SMS2 KO Mouse Preparation
The overall strategy for gene targeting was to replace 90% of exon 2 with a neomycin-resistant gene (supplemental Figure IA). Because exon 2 contains the translation initiation codon ATG, deletion of exon 2 would be expected to create an SMS2 null mouse allele. The homologues recombination was screened by PCR. Sense primer N1 (5′-tgcgaggccagaggccacttgtgtagc-3′) and antisense primer A1 (5′- tgtagccctggctgttctgtactc-3′) can amplify a 970 bp fragment (knockout, KO), whereas sense primer S1 (5′-cgactccaccaacacttacacaag-3′) and antisense primer A1 (5′- tgtagccctggctgttctgtactc-3′) can amplify a 760 bp fragment (wild-type [WT]; supplemental Figure IB). The SMS2 KO mice originally on a 129 mouse genetic background have backcrossed with C57BL/6 mice for 3 generations. The animals (WT and KO) used in this study were 10- to 12-week-old littermates. The establishment of this mouse model has been reported by us previously.21
Liver-Specific SMS2 Transgenic Mouse Preparation
A 2.5-kb cDNA fragment of human SMS2 was cloned into the SalI and XhoI sites of the pLIV-7 plasmid,22 kindly provided by Dr John M. Taylor (Gladstone Institute of Cardiovascular Disease, University of California, San Francisco; supplemental Figure II). A linearized fragment of the construct containing the promoter, first exon, first intron, and part of the second exon of the human apoE gene, the human SMS2 cDNA, and the polyadenylation sequence, and hepatic control region of the apoE/C-I gene locus were used to generate transgenic mice by standard procedures. Founder animals with a C57BL/6/CBA mixed background were backcrossed with C57BL/6J mice for 2 generations. The animals (WT and LTg) used in this study were 10- to 12-week-old littermates.
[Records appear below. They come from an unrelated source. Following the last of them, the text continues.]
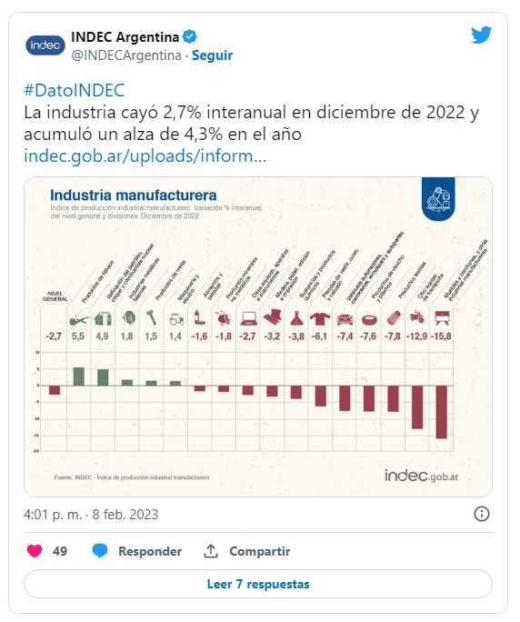Click the INDEC profile avatar

coord(45,45)

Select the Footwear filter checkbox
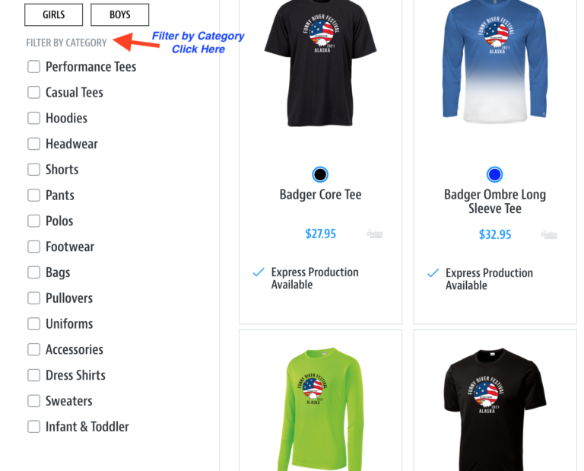point(34,247)
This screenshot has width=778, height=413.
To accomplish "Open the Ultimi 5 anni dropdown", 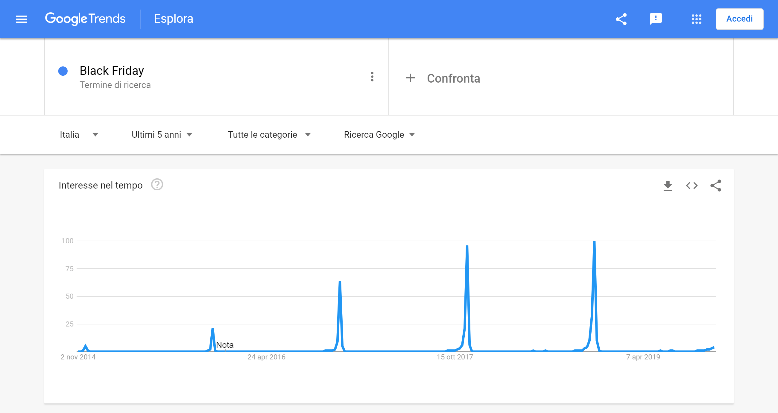I will pos(162,134).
Atherogenic Lipoprotein Aggregation Assay
Lipoprotein aggregation was assessed as previously described.6
WT macrophages (105 cells per well) were grown in DMEM with 10% FBS for 24 hours to reach a confluence of about 80%. Cell labeling was done by growing them overnight in DMEM with 10% FBS containing 50 μg/mL acetylated LDL and 1 μCi/mL of [3H]cholesterol. Cells were washed 3 times with PBS to remove excess label and equilibrated for 2 hours with DMEM without FBS. The medium was replaced with DMEM containing 10% plasma from SMS2 KO and WT mice, or SMS2LTg and WT mice. At 8 hours we measured [3H]cholesterol radioactivity in the medium, as well as radioactivity inside the cells. The percentage of cholesterol efflux was calculated by dividing the radioactive amounts in the extracellular media by the total of those amounts in the medium and cell fractions.
Data were typically expressed as mean±SD. Data between 2 groups were analyzed by the Student t test. A probability value of less than 0.05 was considered significant.
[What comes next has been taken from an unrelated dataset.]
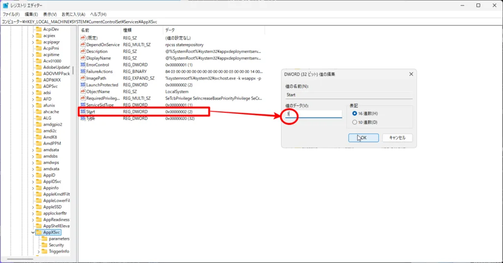Image resolution: width=503 pixels, height=263 pixels.
Task: Select the 10進数 decimal radio button
Action: [x=355, y=122]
See the supplemental materials (available online at http://atvb.ahajournals.org) for expanded Methods for: Lipid and lipoprotein assays,23,24 Apolipoprotein measurement,25 Lipid analyses by LC/MS/MS,21 mRNA analyses, SMS activity assay,21 Lysenin treatment and cell mortality measurement, Ceramidase assay, Ceramide synthase assay, and Sphingosine kinase assay.
We have established SMS2 KO mice21 (supplemental Figure IB). As expected, SMS2 KO liver had no SMS2 mRNA (supplemental Figure IC). Measurement of total liver SMS activity revealed that SMS2 deficiency causes a 60% reduction in that activity (P<0.001; supplemental Figure ID). However, SMS2 deficiency in the liver does not influence SMS1 mRNA levels (supplemental Figure IE).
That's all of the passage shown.